━━ Data extracts ━━

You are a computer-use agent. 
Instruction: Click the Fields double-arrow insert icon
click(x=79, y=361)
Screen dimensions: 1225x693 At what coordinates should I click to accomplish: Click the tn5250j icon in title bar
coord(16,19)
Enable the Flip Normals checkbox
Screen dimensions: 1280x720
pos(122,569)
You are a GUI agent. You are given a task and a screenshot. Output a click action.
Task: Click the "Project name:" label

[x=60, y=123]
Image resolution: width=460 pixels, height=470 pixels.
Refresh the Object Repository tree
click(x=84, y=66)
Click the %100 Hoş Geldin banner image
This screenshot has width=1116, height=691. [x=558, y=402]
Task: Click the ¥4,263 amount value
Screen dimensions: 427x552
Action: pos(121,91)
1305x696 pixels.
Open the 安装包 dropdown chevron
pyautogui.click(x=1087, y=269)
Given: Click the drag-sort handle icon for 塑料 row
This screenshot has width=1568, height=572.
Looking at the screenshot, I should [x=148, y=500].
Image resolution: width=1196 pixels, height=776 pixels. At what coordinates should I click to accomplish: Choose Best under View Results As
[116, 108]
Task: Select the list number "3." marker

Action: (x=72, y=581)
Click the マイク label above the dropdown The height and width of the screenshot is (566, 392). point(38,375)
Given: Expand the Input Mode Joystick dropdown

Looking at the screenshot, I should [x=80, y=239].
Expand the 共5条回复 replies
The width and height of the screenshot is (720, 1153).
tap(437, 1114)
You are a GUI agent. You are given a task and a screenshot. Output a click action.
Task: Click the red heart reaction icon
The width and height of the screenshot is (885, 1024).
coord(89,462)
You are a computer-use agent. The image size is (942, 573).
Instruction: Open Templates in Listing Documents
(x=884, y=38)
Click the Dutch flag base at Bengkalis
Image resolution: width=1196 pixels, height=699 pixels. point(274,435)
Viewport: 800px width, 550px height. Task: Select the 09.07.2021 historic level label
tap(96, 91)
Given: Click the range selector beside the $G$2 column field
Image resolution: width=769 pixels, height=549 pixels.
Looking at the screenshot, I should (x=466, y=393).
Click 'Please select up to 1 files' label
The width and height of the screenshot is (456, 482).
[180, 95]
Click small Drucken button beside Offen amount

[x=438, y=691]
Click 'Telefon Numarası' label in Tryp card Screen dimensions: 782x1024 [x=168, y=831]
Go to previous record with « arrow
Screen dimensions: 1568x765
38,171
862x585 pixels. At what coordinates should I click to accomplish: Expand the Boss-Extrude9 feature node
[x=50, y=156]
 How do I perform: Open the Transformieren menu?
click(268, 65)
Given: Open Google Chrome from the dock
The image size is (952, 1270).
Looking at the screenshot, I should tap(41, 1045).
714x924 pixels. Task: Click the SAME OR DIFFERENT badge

━━━

Exercise requirements |
Output the listing above without altering a single character.

Your solution |
You are a computer-use agent. 
Instruction: Click the Fields double-arrow insert icon
click(x=79, y=361)
Screen dimensions: 1225x693 At what coordinates should I click to accomplish: Click the tn5250j icon in title bar
coord(16,19)
Enable the Flip Normals checkbox
Screen dimensions: 1280x720
pos(122,569)
You are a GUI agent. You are given a task and a screenshot. Output a click action.
Task: Click the "Project name:" label

[x=60, y=123]
Image resolution: width=460 pixels, height=470 pixels.
Refresh the Object Repository tree
click(x=84, y=66)
Click the %100 Hoş Geldin banner image
This screenshot has width=1116, height=691. [x=558, y=402]
Task: Click the ¥4,263 amount value
Screen dimensions: 427x552
Action: pos(121,91)
1305x696 pixels.
Open the 安装包 dropdown chevron
pyautogui.click(x=1087, y=269)
Given: Click the drag-sort handle icon for 塑料 row
This screenshot has width=1568, height=572.
Looking at the screenshot, I should [x=148, y=500].
Image resolution: width=1196 pixels, height=776 pixels. At what coordinates should I click to accomplish: Choose Best under View Results As
[116, 108]
Task: Select the list number "3." marker

Action: (x=72, y=581)
Click the マイク label above the dropdown The height and width of the screenshot is (566, 392). point(38,375)
Given: Expand the Input Mode Joystick dropdown

Looking at the screenshot, I should [x=80, y=239].
Expand the 共5条回复 replies
The width and height of the screenshot is (720, 1153).
tap(437, 1114)
You are a GUI agent. You are given a task and a screenshot. Output a click action.
Task: Click the red heart reaction icon
The width and height of the screenshot is (885, 1024).
coord(89,462)
You are a computer-use agent. The image size is (942, 573).
Instruction: Open Templates in Listing Documents
(x=884, y=38)
Click the Dutch flag base at Bengkalis
Image resolution: width=1196 pixels, height=699 pixels. point(274,435)
Viewport: 800px width, 550px height. Task: Select the 09.07.2021 historic level label
tap(96, 91)
Given: Click the range selector beside the $G$2 column field
Image resolution: width=769 pixels, height=549 pixels.
Looking at the screenshot, I should (x=466, y=393).
Click 'Please select up to 1 files' label
The width and height of the screenshot is (456, 482).
[180, 95]
Click small Drucken button beside Offen amount

[x=438, y=691]
Click 'Telefon Numarası' label in Tryp card Screen dimensions: 782x1024 [x=168, y=831]
Go to previous record with « arrow
Screen dimensions: 1568x765
38,171
862x585 pixels. At what coordinates should I click to accomplish: Expand the Boss-Extrude9 feature node
[x=50, y=156]
 How do I perform: Open the Transformieren menu?
click(268, 65)
Given: Open Google Chrome from the dock
The image size is (952, 1270).
Looking at the screenshot, I should tap(41, 1045).
714x924 pixels. Task: Click the SAME OR DIFFERENT badge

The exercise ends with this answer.